Health Care Tidal Wave

CHICAGO - A quietly gathering tidal wave of bond issuance from health care borrowers will hit the market in the coming months as issuers seek to convert their auction-rate paper - but it's still too early to predict how the restructured debt will look, public finance professionals at Ziegler Capital Markets said Friday in a conference call.

Whether borrowers will look to convert their auction-rate debt to fixed-rate bonds, swap to another floating-rate mode with a bank letter of credit or liquidity, or seek out another option entirely is still too difficult to predict, said officials from Ziegler, a Chicago-based investment bank that specializes in health care, long-term care, and education.

"Everything is fluid," said Mark Baumgartner, Ziegler's group head of health care financing, in an interview after last Friday's conference call. "There are no absolute rules for how people are going to proceed here. The only thing it's safe to say is that the supply is coming."

As the auction market continues to falter - up to 75% of the auctions held last week failed, according to Ziegler - and the stream of credit downgrades among monoline insurers continues, borrowers that plan to refinance should take their underlying credit stories directly to potential buyers.

"This market is really kind of going back to the basics, and the underlying credit is becoming much more important today than ever," said Don Carlson, vice chairman and senior managing director at Ziegler. "Even if [the borrower has] credit enhancement, the investors really want to understand the underlying credit.
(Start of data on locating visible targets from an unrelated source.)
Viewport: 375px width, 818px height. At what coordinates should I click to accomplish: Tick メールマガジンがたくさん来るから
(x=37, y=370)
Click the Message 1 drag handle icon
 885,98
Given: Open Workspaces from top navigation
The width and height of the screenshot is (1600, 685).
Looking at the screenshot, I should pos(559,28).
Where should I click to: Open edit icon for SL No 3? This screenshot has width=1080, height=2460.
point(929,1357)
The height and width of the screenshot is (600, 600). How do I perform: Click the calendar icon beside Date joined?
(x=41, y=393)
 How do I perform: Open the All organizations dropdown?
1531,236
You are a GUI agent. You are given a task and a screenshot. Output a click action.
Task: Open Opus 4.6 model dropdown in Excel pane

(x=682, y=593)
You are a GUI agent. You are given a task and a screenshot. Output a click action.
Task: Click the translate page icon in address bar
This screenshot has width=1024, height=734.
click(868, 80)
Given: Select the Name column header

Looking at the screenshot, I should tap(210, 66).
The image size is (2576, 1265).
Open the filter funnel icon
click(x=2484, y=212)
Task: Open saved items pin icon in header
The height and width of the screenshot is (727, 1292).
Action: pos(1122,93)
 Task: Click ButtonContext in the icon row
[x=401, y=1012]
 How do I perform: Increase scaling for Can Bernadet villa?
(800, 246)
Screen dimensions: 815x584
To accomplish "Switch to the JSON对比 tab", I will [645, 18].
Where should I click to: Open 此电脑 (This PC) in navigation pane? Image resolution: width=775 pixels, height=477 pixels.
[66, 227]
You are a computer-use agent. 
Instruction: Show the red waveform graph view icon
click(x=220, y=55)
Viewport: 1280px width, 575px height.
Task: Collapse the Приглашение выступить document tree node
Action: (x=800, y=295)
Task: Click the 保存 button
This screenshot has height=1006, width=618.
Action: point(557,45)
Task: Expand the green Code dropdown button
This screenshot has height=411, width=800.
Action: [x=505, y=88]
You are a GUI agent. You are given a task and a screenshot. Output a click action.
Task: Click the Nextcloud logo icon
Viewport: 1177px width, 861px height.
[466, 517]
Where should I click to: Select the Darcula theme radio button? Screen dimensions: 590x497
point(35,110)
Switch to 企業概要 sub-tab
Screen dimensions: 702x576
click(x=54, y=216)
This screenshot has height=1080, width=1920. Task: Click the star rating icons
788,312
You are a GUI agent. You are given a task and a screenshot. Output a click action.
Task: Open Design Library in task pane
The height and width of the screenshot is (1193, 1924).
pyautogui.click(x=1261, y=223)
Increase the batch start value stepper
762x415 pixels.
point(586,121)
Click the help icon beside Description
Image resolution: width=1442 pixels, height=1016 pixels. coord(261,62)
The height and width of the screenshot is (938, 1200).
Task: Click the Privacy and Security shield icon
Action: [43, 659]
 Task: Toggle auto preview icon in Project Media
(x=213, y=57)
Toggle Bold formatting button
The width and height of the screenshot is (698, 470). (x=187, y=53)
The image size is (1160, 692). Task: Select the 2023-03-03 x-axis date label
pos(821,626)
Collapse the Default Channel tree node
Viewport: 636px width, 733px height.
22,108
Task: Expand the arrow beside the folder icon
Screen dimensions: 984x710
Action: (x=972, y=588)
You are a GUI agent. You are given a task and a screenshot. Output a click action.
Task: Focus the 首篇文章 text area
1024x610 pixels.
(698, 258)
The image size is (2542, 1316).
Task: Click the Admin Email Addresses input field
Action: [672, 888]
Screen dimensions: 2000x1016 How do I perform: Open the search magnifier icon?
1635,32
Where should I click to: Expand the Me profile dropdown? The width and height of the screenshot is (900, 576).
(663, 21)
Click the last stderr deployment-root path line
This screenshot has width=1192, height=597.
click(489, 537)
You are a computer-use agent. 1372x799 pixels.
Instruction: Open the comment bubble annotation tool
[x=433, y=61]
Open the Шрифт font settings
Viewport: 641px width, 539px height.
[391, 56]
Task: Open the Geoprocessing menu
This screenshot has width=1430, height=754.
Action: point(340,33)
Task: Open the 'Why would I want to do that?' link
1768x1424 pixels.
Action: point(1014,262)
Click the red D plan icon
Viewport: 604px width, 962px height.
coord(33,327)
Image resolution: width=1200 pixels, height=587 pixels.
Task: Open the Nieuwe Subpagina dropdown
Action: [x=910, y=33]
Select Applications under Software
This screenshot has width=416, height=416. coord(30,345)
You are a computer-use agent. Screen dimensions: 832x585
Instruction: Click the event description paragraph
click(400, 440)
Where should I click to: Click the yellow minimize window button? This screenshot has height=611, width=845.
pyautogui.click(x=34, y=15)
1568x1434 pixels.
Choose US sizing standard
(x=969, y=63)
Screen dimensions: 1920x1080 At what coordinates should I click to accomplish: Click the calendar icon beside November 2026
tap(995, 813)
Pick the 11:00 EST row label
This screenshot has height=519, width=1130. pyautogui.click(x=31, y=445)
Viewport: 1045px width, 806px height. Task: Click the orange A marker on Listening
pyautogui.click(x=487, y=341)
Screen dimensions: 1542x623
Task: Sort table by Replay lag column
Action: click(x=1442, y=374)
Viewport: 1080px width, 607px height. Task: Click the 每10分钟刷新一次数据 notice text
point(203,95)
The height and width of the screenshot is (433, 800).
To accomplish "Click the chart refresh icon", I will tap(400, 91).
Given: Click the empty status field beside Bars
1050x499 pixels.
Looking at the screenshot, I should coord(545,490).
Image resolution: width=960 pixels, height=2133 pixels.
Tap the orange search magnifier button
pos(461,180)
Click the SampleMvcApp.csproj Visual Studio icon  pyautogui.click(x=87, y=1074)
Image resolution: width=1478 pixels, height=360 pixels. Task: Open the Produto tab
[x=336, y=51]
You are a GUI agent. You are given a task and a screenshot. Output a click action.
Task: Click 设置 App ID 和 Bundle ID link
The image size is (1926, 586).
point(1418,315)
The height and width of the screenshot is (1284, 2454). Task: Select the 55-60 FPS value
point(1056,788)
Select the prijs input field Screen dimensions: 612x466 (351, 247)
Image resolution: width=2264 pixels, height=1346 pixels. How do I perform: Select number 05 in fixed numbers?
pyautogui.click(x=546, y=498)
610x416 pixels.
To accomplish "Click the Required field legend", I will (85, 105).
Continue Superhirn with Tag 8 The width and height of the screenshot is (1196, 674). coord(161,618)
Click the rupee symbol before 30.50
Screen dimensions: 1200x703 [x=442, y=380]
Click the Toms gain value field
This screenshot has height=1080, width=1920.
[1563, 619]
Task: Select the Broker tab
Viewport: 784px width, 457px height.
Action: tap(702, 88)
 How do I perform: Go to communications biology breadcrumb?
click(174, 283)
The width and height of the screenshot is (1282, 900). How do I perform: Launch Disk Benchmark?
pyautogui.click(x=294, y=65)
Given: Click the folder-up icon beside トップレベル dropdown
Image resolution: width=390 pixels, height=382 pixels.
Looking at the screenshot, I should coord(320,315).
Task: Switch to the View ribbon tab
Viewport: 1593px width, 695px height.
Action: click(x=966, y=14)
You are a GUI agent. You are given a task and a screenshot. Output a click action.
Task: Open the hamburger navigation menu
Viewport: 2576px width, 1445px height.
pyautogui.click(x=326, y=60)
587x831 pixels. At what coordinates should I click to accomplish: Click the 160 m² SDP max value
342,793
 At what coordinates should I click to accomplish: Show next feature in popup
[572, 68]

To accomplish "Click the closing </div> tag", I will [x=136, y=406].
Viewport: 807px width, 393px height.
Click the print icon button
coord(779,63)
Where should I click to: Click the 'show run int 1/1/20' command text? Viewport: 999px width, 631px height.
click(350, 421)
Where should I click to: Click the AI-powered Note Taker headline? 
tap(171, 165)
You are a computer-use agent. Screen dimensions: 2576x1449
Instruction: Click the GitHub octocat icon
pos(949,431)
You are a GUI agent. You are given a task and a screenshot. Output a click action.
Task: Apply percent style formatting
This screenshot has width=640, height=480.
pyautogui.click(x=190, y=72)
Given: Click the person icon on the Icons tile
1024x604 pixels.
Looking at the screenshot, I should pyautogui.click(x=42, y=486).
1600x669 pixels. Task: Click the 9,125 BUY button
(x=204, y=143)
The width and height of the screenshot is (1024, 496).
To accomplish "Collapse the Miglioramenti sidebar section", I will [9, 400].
There's a real opportunity here as borrowers change modes or issue new debt, to have the time to adequately explain the underlying credit to the buy side."

Since it is the overall credit crunch stemming from the subprime market collapse and ensuing liquidity concern that have driven interest rates up, auction-rate borrowers would serve themselves well to share their stories as they are generally rated in the double-A category and have a favorable credit profile, Ziegler officials said.

Part of the difficulty in predicting the shape or scope of issuance over the next several months is that auction-rate securities vary widely in their structure and in a borrower's ability to alter the structure depending on provisions in a deal's original documents, Ziegler's Ed Merrigan, a managing director for research, said on the conference call.

"I don't doubt we'll see a pick up in issuance, but it's hard to predict because of the inconsistency of structural options in each of these auction-rate structures," Merrigan said. "And many [borrowers] have swaps integrated into their structures which also complicates the process."

Swap rates remain attractive for borrowers that are considering entering the market with new-money or refunding issues over the next three to six months, said John Kautz, head of risk management and advisory at Ziegler.

"A forward swap is possibly a viable option. Those forward [swap] premiums have increased quite a bit over the last few months - they're not near the levels we got spoiled with over the last few years - but it still can make sense in the right situation," Kautz said. "Even with that forward premium, the rate you can lock in is very attractive at times."

The spread of volatility in interest rates to the variable-rate demand market has eliminated, at least temporarily, the benefit of synthetic fixed-rate swaps for some borrowers as the payments they receive from counterparties - which are based on various indexes - have in some cases fallen short of what's needed to cover debt service.

"For the most part we still see a high demand for synthetic fixed-rate product right now," Kautz said. "The rates still look very attractive. You'll have to deal with that volatility right now as rates jump around, but overall we think your hedge is going to remain viable and provide a good risk management goal over time."

Though rating analysts remain concerned with a borrower's exposure to the variable-rate market, so far analysts have penalized very few credits for rising interest costs that may be taking a bite out of balance sheets. Ziegler bankers urged borrowers to talk often with their rating analysts as market turmoil plays out.

"The failed auction-rate market is not a transparent market," Merrigan noted. "Not everybody knows whether an auction has failed or not. Keeping rating agencies informed week to week is not a bad idea. Being proactive with rating agencies to maintain your good underlying credit is very important at this time."